▸ **Given information**:
- Opening Delimiter -

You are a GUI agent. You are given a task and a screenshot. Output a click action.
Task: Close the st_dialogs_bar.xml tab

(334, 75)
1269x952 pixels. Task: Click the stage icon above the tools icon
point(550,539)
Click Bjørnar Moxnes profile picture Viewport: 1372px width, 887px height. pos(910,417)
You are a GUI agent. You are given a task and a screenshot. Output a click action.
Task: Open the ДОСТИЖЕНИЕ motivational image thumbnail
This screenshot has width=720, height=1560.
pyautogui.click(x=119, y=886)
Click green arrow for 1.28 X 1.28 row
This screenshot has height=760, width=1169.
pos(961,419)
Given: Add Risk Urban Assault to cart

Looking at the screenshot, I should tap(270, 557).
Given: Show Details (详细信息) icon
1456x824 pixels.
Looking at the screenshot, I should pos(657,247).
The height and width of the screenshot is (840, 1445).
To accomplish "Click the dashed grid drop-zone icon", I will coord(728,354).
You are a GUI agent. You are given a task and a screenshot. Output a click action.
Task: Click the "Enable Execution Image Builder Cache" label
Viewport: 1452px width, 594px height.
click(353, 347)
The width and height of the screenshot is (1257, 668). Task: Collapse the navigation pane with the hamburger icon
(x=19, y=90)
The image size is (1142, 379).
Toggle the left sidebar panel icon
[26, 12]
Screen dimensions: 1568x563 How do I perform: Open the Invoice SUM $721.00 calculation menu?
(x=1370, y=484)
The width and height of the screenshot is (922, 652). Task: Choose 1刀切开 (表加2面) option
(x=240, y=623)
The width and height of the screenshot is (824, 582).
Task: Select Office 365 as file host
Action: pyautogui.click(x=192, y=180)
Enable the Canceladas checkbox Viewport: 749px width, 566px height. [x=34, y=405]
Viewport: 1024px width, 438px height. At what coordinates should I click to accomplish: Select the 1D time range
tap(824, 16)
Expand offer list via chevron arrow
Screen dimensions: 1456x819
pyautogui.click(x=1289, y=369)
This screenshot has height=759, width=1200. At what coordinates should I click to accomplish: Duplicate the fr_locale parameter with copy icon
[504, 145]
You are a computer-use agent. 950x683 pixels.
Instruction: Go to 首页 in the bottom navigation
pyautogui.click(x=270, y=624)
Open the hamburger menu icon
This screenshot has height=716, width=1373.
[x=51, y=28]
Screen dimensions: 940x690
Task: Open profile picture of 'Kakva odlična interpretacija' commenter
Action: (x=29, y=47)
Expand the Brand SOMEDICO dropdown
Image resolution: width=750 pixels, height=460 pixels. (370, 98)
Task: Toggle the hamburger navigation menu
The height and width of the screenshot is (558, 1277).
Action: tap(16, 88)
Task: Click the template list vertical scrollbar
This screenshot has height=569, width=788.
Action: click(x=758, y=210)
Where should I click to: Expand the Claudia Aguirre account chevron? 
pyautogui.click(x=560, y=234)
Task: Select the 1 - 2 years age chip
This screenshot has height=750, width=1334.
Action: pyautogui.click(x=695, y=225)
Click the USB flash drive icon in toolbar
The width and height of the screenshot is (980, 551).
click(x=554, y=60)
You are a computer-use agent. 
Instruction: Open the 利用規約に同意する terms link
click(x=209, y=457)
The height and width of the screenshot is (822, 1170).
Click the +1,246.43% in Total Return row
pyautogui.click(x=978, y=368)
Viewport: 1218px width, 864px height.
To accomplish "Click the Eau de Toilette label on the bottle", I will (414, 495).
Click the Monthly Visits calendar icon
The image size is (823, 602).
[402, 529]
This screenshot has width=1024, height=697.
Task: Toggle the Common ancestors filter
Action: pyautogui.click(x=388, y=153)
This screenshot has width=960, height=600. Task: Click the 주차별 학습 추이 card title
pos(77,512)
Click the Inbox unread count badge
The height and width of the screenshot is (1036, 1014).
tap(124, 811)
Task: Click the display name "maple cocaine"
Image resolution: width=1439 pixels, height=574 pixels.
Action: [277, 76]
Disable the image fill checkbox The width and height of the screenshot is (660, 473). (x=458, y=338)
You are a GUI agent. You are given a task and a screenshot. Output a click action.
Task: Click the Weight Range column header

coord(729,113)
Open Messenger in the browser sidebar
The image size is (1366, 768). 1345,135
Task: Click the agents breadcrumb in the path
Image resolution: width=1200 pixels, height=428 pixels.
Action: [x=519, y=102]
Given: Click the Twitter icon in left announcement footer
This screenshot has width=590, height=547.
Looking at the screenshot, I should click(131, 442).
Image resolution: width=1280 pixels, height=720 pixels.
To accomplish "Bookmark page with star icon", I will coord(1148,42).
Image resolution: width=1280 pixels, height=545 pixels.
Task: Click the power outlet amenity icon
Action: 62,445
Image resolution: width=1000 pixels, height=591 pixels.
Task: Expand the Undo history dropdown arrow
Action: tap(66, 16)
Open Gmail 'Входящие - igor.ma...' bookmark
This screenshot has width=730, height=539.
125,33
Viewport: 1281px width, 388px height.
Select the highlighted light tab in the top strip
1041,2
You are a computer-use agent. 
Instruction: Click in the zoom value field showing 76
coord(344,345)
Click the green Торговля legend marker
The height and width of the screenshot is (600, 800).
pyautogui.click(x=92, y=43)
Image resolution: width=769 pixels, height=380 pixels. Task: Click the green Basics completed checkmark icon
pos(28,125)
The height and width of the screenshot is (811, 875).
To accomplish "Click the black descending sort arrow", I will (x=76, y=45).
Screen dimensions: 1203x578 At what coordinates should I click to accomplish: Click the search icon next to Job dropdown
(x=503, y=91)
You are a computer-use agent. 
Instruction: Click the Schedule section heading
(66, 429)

- Closing Delimiter -

▸ **Task details**: Set down the full listing a second time, exactly as given.

▸ **Finished task**:
You are a GUI agent. You are given a task and a screenshot. Output a click action.
Task: Close the st_dialogs_bar.xml tab

(334, 75)
1269x952 pixels. Task: Click the stage icon above the tools icon
point(550,539)
Click Bjørnar Moxnes profile picture Viewport: 1372px width, 887px height. pos(910,417)
You are a GUI agent. You are given a task and a screenshot. Output a click action.
Task: Open the ДОСТИЖЕНИЕ motivational image thumbnail
This screenshot has width=720, height=1560.
pyautogui.click(x=119, y=886)
Click green arrow for 1.28 X 1.28 row
This screenshot has height=760, width=1169.
pos(961,419)
Given: Add Risk Urban Assault to cart

Looking at the screenshot, I should tap(270, 557).
Given: Show Details (详细信息) icon
1456x824 pixels.
Looking at the screenshot, I should pos(657,247).
The height and width of the screenshot is (840, 1445).
To accomplish "Click the dashed grid drop-zone icon", I will coord(728,354).
You are a GUI agent. You are given a task and a screenshot. Output a click action.
Task: Click the "Enable Execution Image Builder Cache" label
Viewport: 1452px width, 594px height.
click(353, 347)
The width and height of the screenshot is (1257, 668). Task: Collapse the navigation pane with the hamburger icon
(x=19, y=90)
The image size is (1142, 379).
Toggle the left sidebar panel icon
[26, 12]
Screen dimensions: 1568x563 How do I perform: Open the Invoice SUM $721.00 calculation menu?
(x=1370, y=484)
The width and height of the screenshot is (922, 652). Task: Choose 1刀切开 (表加2面) option
(x=240, y=623)
The width and height of the screenshot is (824, 582).
Task: Select Office 365 as file host
Action: pyautogui.click(x=192, y=180)
Enable the Canceladas checkbox Viewport: 749px width, 566px height. [x=34, y=405]
Viewport: 1024px width, 438px height. At what coordinates should I click to accomplish: Select the 1D time range
tap(824, 16)
Expand offer list via chevron arrow
Screen dimensions: 1456x819
pyautogui.click(x=1289, y=369)
This screenshot has height=759, width=1200. At what coordinates should I click to accomplish: Duplicate the fr_locale parameter with copy icon
[504, 145]
You are a computer-use agent. 950x683 pixels.
Instruction: Go to 首页 in the bottom navigation
pyautogui.click(x=270, y=624)
Open the hamburger menu icon
This screenshot has height=716, width=1373.
[x=51, y=28]
Screen dimensions: 940x690
Task: Open profile picture of 'Kakva odlična interpretacija' commenter
Action: (x=29, y=47)
Expand the Brand SOMEDICO dropdown
Image resolution: width=750 pixels, height=460 pixels. (370, 98)
Task: Toggle the hamburger navigation menu
The height and width of the screenshot is (558, 1277).
Action: tap(16, 88)
Task: Click the template list vertical scrollbar
This screenshot has height=569, width=788.
Action: click(x=758, y=210)
Where should I click to: Expand the Claudia Aguirre account chevron? 
pyautogui.click(x=560, y=234)
Task: Select the 1 - 2 years age chip
This screenshot has height=750, width=1334.
Action: pyautogui.click(x=695, y=225)
Click the USB flash drive icon in toolbar
The width and height of the screenshot is (980, 551).
click(x=554, y=60)
You are a computer-use agent. 
Instruction: Open the 利用規約に同意する terms link
click(x=209, y=457)
The height and width of the screenshot is (822, 1170).
Click the +1,246.43% in Total Return row
pyautogui.click(x=978, y=368)
Viewport: 1218px width, 864px height.
To accomplish "Click the Eau de Toilette label on the bottle", I will (414, 495).
Click the Monthly Visits calendar icon
The image size is (823, 602).
[402, 529]
This screenshot has width=1024, height=697.
Task: Toggle the Common ancestors filter
Action: pyautogui.click(x=388, y=153)
This screenshot has width=960, height=600. Task: Click the 주차별 학습 추이 card title
pos(77,512)
Click the Inbox unread count badge
The height and width of the screenshot is (1036, 1014).
tap(124, 811)
Task: Click the display name "maple cocaine"
Image resolution: width=1439 pixels, height=574 pixels.
Action: [277, 76]
Disable the image fill checkbox The width and height of the screenshot is (660, 473). (x=458, y=338)
You are a GUI agent. You are given a task and a screenshot. Output a click action.
Task: Click the Weight Range column header

coord(729,113)
Open Messenger in the browser sidebar
The image size is (1366, 768). 1345,135
Task: Click the agents breadcrumb in the path
Image resolution: width=1200 pixels, height=428 pixels.
Action: [x=519, y=102]
Given: Click the Twitter icon in left announcement footer
This screenshot has width=590, height=547.
Looking at the screenshot, I should click(131, 442).
Image resolution: width=1280 pixels, height=720 pixels.
To accomplish "Bookmark page with star icon", I will coord(1148,42).
Image resolution: width=1280 pixels, height=545 pixels.
Task: Click the power outlet amenity icon
Action: 62,445
Image resolution: width=1000 pixels, height=591 pixels.
Task: Expand the Undo history dropdown arrow
Action: tap(66, 16)
Open Gmail 'Входящие - igor.ma...' bookmark
This screenshot has width=730, height=539.
125,33
Viewport: 1281px width, 388px height.
Select the highlighted light tab in the top strip
1041,2
You are a computer-use agent. 
Instruction: Click in the zoom value field showing 76
coord(344,345)
Click the green Торговля legend marker
The height and width of the screenshot is (600, 800).
pyautogui.click(x=92, y=43)
Image resolution: width=769 pixels, height=380 pixels. Task: Click the green Basics completed checkmark icon
pos(28,125)
The height and width of the screenshot is (811, 875).
To accomplish "Click the black descending sort arrow", I will (x=76, y=45).
Screen dimensions: 1203x578 At what coordinates should I click to accomplish: Click the search icon next to Job dropdown
(x=503, y=91)
You are a computer-use agent. 
Instruction: Click the Schedule section heading
(66, 429)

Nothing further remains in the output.